The Real Costs For Post-Secondary Students That Lack Career Clarity

Photo by Marcus Spiske from Pexels

Many people still think that it’s okay for students to be unsure or lack career clarity when attending post-secondary education. I have heard many parents communicate this advice, and even some academic institutions support it. For instance, on a top Canadian university website there is a statement to students, “No one expects you to have your whole life mapped out when you apply to university. There are so many universities and choices. You may discover new programs after you apply or even once you get to university. It’s okay to change what you’d like to study. Many students do.”

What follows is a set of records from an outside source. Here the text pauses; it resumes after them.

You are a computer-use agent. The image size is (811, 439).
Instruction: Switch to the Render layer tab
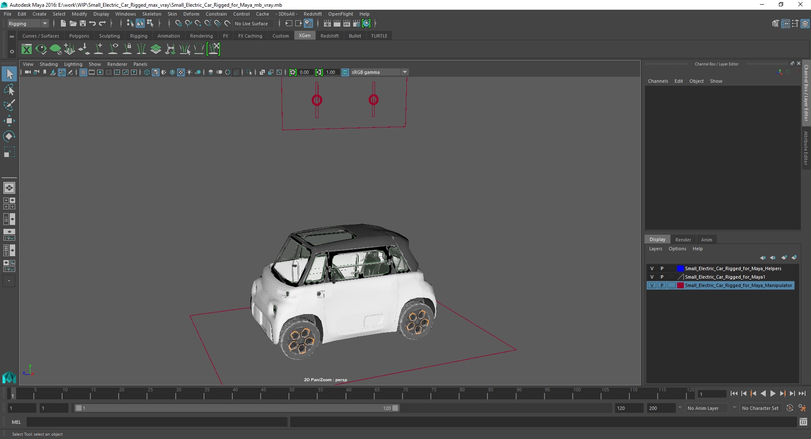pos(683,240)
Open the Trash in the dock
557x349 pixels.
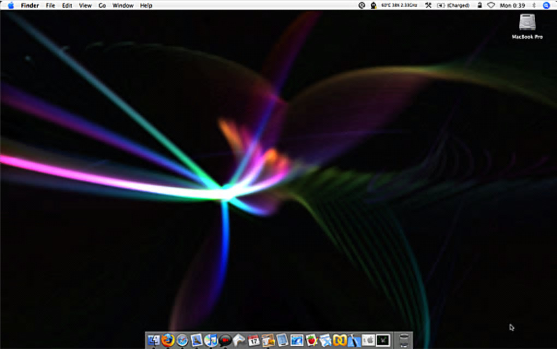[x=404, y=340]
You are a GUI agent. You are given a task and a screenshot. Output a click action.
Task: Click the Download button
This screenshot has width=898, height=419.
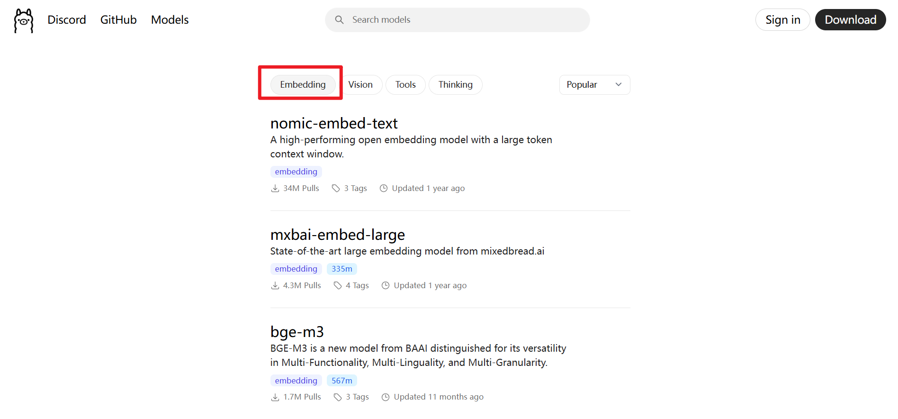(850, 19)
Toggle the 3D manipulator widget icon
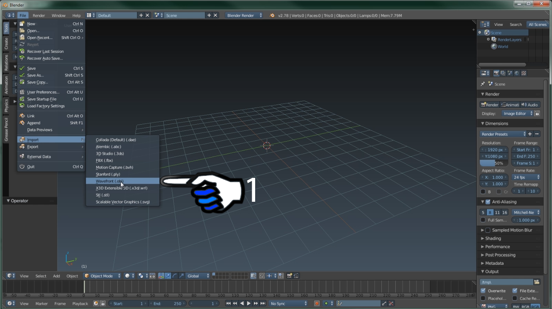The width and height of the screenshot is (552, 309). [161, 276]
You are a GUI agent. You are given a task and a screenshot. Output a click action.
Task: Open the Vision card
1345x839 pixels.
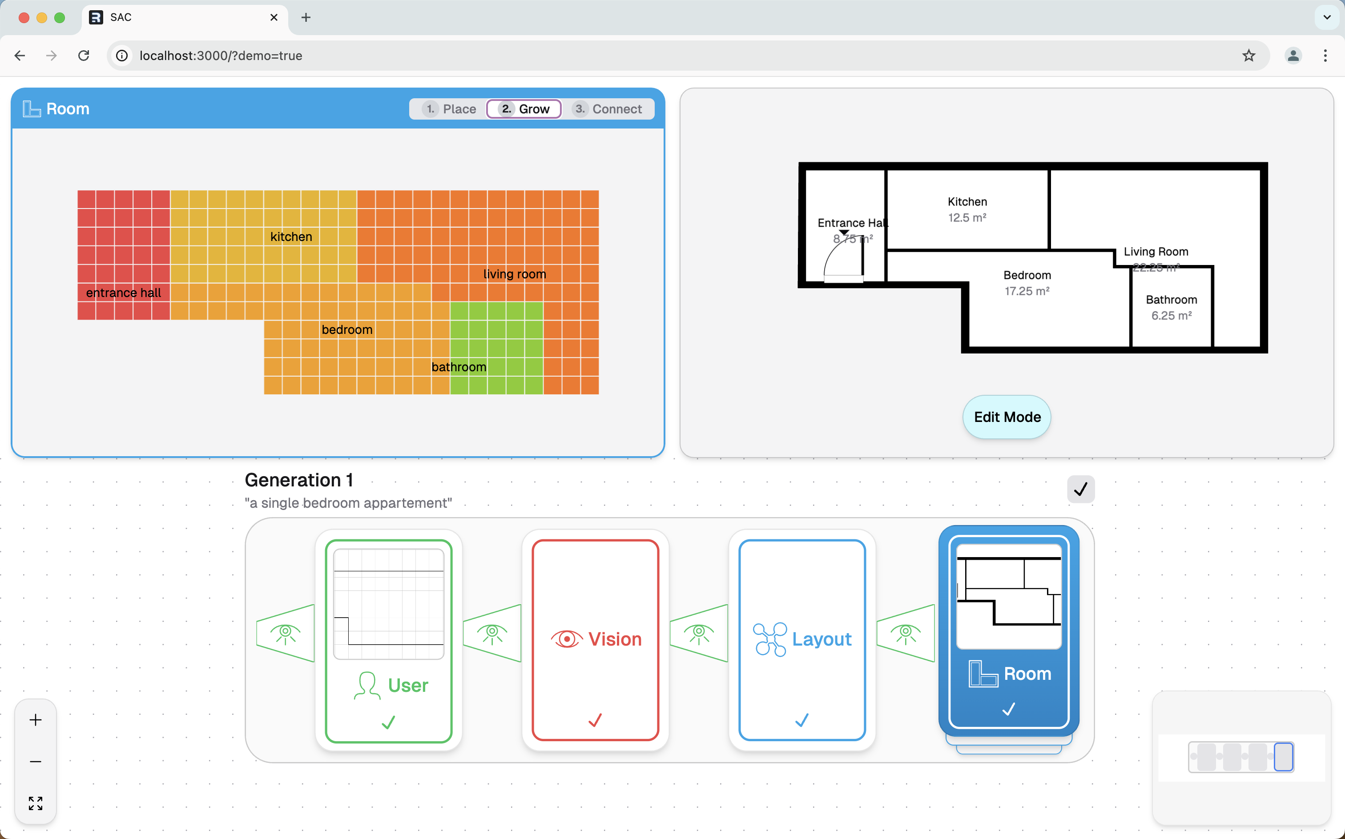click(x=596, y=639)
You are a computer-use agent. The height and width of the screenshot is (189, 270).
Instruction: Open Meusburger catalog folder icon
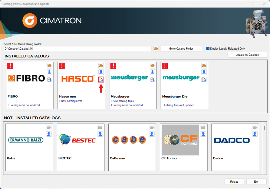152,65

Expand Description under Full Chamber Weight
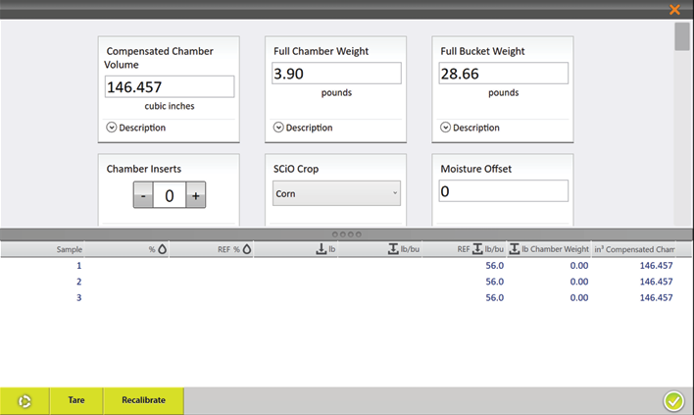click(303, 128)
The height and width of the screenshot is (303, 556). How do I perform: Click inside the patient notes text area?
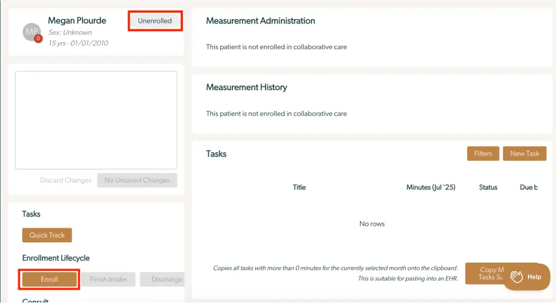click(96, 119)
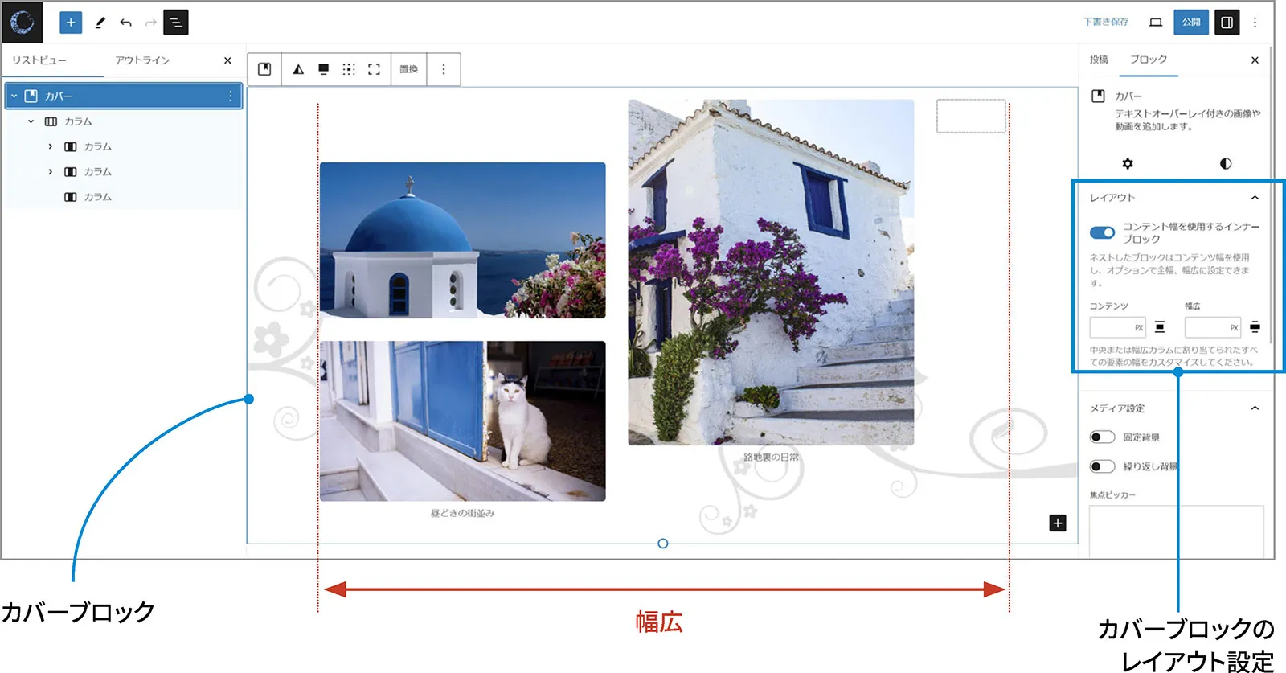Toggle full height in block toolbar
This screenshot has width=1286, height=673.
374,69
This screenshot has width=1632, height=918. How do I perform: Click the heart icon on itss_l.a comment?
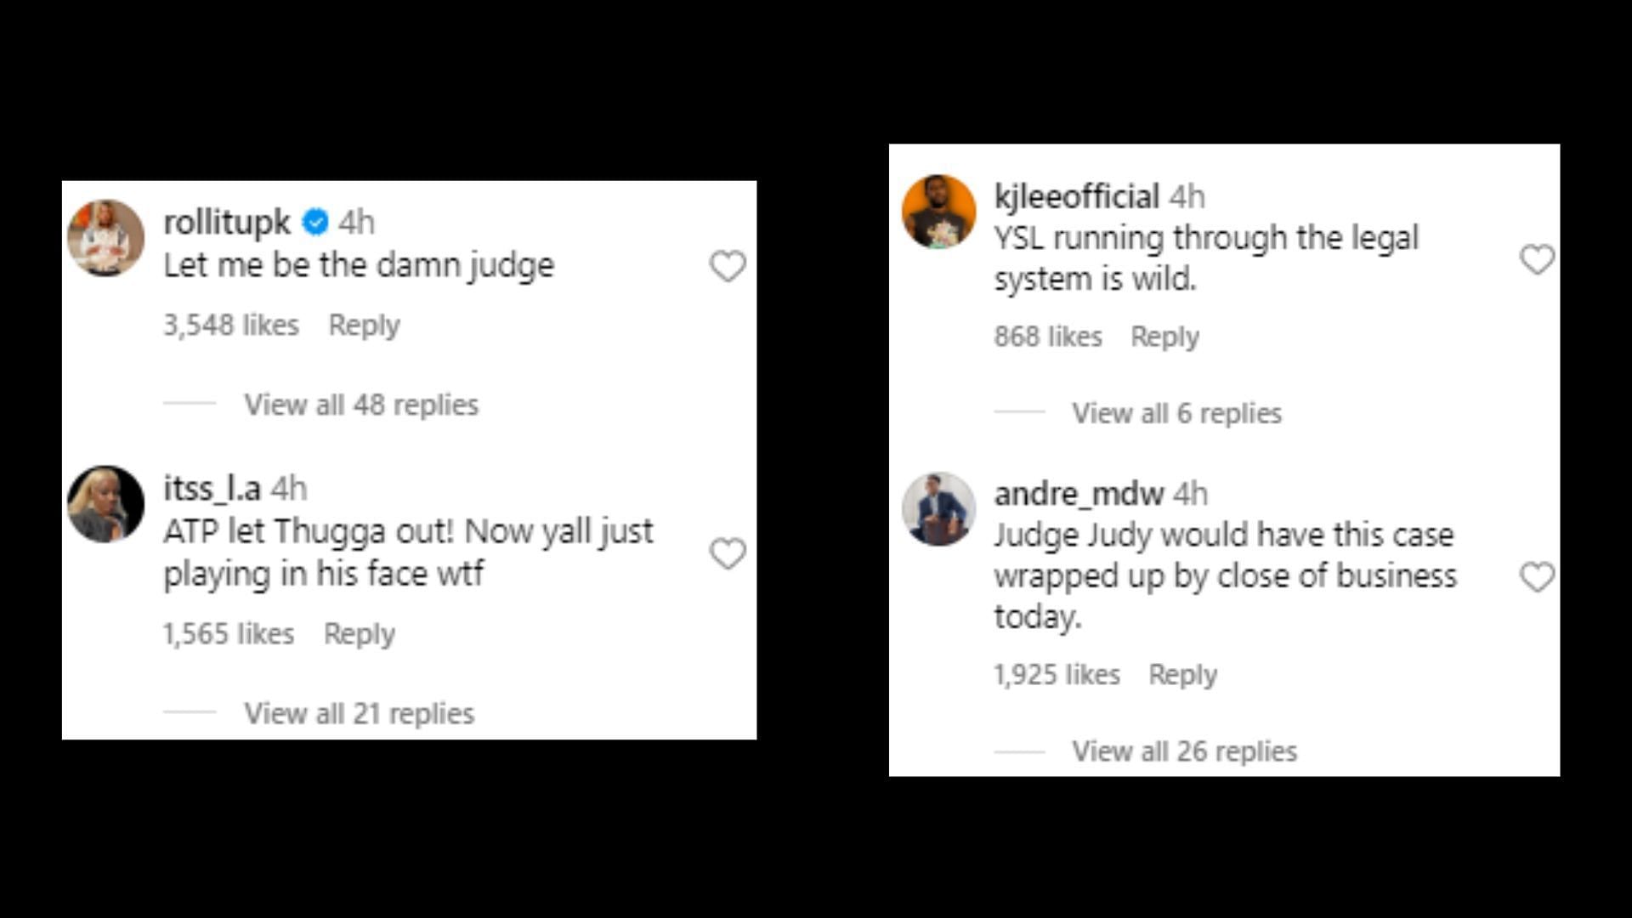coord(725,552)
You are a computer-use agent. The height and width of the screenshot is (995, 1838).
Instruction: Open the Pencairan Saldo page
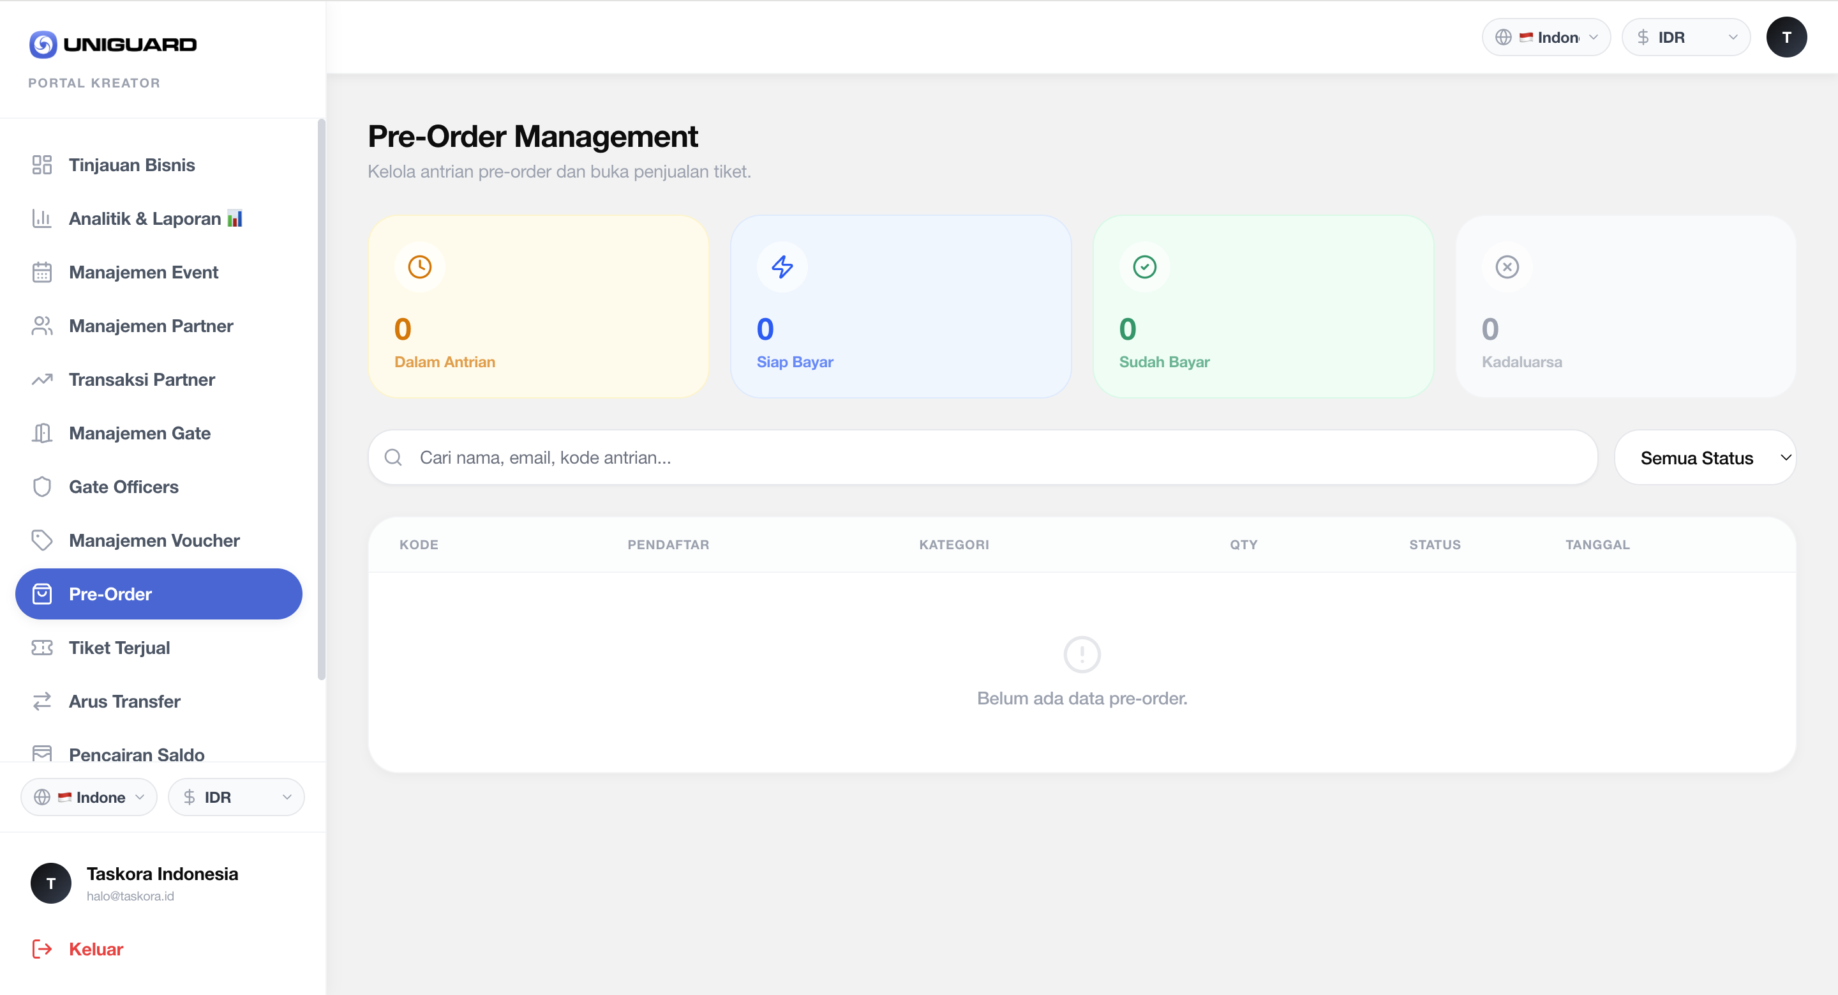136,754
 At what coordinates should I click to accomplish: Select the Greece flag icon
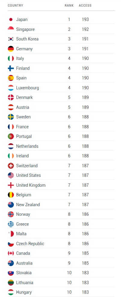tap(11, 224)

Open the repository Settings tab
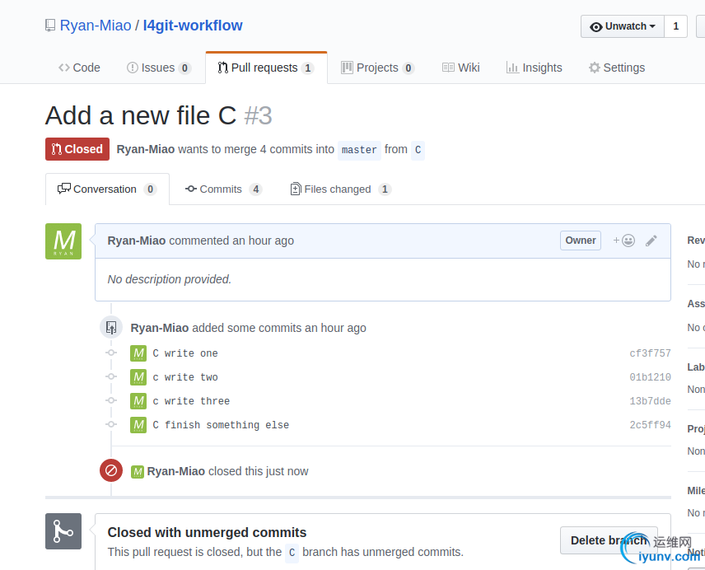coord(617,68)
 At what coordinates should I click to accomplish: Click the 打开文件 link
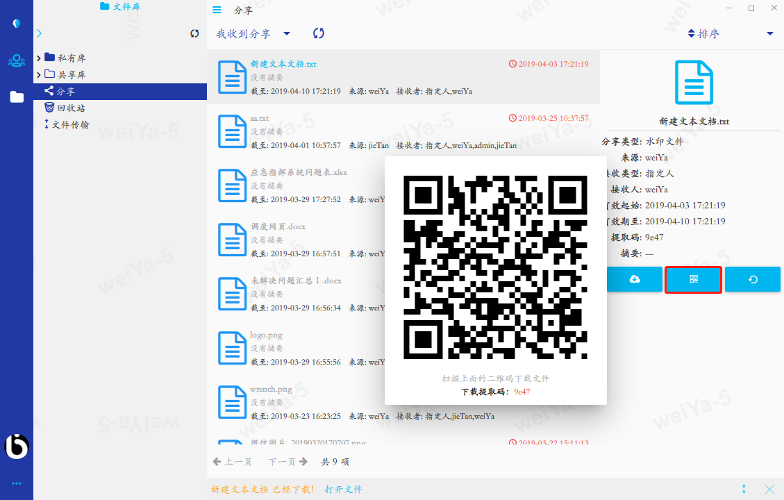click(x=343, y=489)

There are also post-secondary educators that provide similar advice. In a Macleans article (December 3, 2018), Aritha van Herk,a professor from the department of English at the University of Calgary stated, “Explore. Give your curiosity free rein. Universities are programmatically structured now, but don’t let the requirements of your program confine you. If you want to take astronomy and your English degree tells you that you can’t take any more options, resist and figure out a way to do both. It is less important to complete a degree than to discover your fascinations, which will follow you through life.” Really? Is it not that important that a student does not complete his or her degree?

A lot of students have difficulties choosing academic programs, lacking direction. For this reason, changing majors is a very common occurrence for many post-secondary students, especially in university settings. Even I changed my majors when I attended University. I would argue that it is such a common occurrence that many individuals don’t realize the real consequences of making this critical decision. As the opening quotation mentions, students that change majors are part of the norm. Do not misunderstand me, I completely support the idea of exploration. Indeed, exploration is at the heart to a successful career development process. However, I believe that gaining greater clarity about post-secondary education needs to be a priority because academic uncertainty is extremely costly. In this blog, I want to look at facts surrounding academic decision making, the true costs of switching majors and some of the benefits of using career development strategies.

There are many career development strategies that can be effectively used to reduce doubt and uncertainty, helping to enhance academic decision making. My intention is to open a dialogue about the true need for career development, as way of reducing uncertainty and gaining clarity. More importantly, it is also a way of avoiding major unforeseen costs.

Percentage of Students Changing Majors

First, let’s look at some cold hard facts when students change majors. Within Canada, there are not very clear statistics on the number of students changing their majors. However, in the United States the Education Department’s National Center for Education Statistics (NCES), conducted a longitudinal study in 2011 to 2012. The study found that 33 percent of students that were pursuing a bachelor’s degree and 28 percent of students within associate degree programs had changed their major at least once. The survey also found that about 1 in 10 had changed majors twice.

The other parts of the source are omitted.